CALGARY, Alberta (Dow Jones)
TransCanada Corp. (TRP) submitted a reroute of its Keystone XL oil pipeline to the Nebraska government Wednesday, moving a step closer to reviving the project after it was rejected by the U.S. government earlier this year.
The reroute will avoid an environmentally sensitive area in Nebraska, and comes a day after Nebraska Gov. Dave Heineman signed a bill allowing the state's review of the controversial pipeline to continue.
Nebraska was a hot spot for protest against Keystone XL last year because of its path across the Sand Hills and the Ogallala aquifer. Getting the reroute approved by Nebraska will help ensure that TransCanada can move ahead with reapplication to the U.S. federal government. A spokesman said TransCanada is waiting for the "right time" to reapply for a federal permit from the U.S. State Department, which rejected its initial application in January.
The reroute will add a 100-mile eastern detour around the Sand Hills to the 1,700-mile pipeline from Alberta to the Texas Gulf Coast.
If approved, the $7.6 billion pipeline would send up to 830,000 barrels a day from Canada and the western U.S. to refineries on the Gulf Coast. TransCanada has said the pipeline could begin flowing by 2015, about a year later than it had planned before the rejection of the first application.
U.S. President Barack Obama has said the U.S. is open to reviewing Keystone XL, if TransCanada reapplied for a permit. A decision wouldn't be made before this year's presidential election.
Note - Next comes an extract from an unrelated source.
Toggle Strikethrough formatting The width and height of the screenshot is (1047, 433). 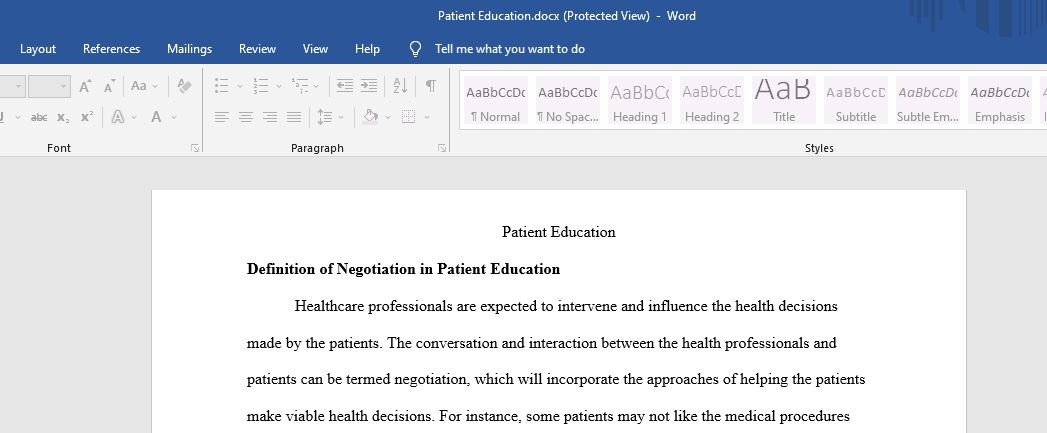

The rejection of the first Keystone XL application came as the oil pipeline became embroiled in a political battle in Washington. Reacting in part to the protests in Nebrasaka, late last year the Obama administration postponed a decision on the pipeline until early 2013. U.S. Republicans then passed legislation forcing the State Department to make a decision on the line by the end of February. The White House, saying that deadline didn't give it enough time to review the project, rejected it.